Physics Seminar - Progress in high resolution Sagnac Interferometry
This is a past event.
Friday, October 9, 2020 at 1:00pm
With Prof. Ulli Schreiber, Technische Universität München.
Join us on Zoom
Strap-Down inertial sensing laser gyroscopes are essential for the attitude control of aircrafts - they keep helicopters and planes in the sky. What if the same technology is strapped down to the Earth? It will allow the observation and understanding of minute changes of the rate of rotation as well as variations of the orientation of the instantaneous axis of rotation of the Earth. Unlike the response of the Earth as a whole, aircraft motion is highly dynamic. Therefore we have to make a suitable gyro
for the application in the Geosciences significantly more sensitive and stable than aircraft gyros, improving their performance by many orders of magnitude.

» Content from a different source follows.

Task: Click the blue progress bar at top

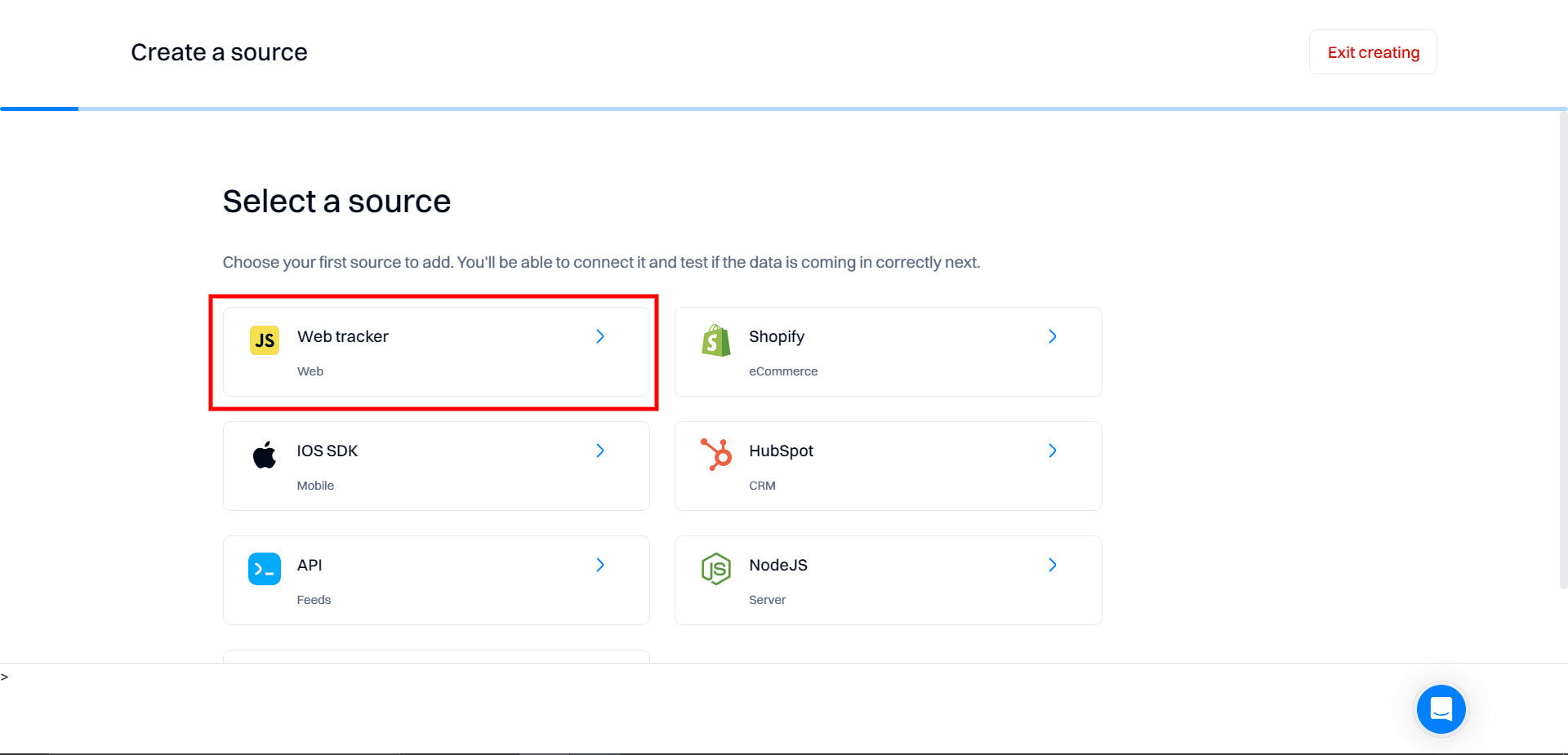Action: 39,109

This includes the mitigation of error sources that are not directly related to the rotation sensing process in the interferometer. As a result of that, we were able to reduce the measurement error of the 16 m 2 G ring laser of the Geodetic Observatory Wettzell to the point where rotational components of microseismic ground motion can be readily obtained.
Until now most of the investigations on large ring laser gyroscopes were dealing with a single component ring laser, placed horizontally on the ground. Over the recent years we have constructed a large 4-component ring laser structure, which is arranged in the form of an inverted tetrahedron with the tip in the ground. For the first time this arrangement can provide three dimensional rotation measurements with extra redundancy.
On this road towards the high resolution monitoring of a global measurement quantity (Earth rotation) with a local sensor (ring laser), we have encountered a number of serious challenges. This talk illustrates the recent progress in high resolution Sagnac Interferometry and its application to space geodesy and beyond.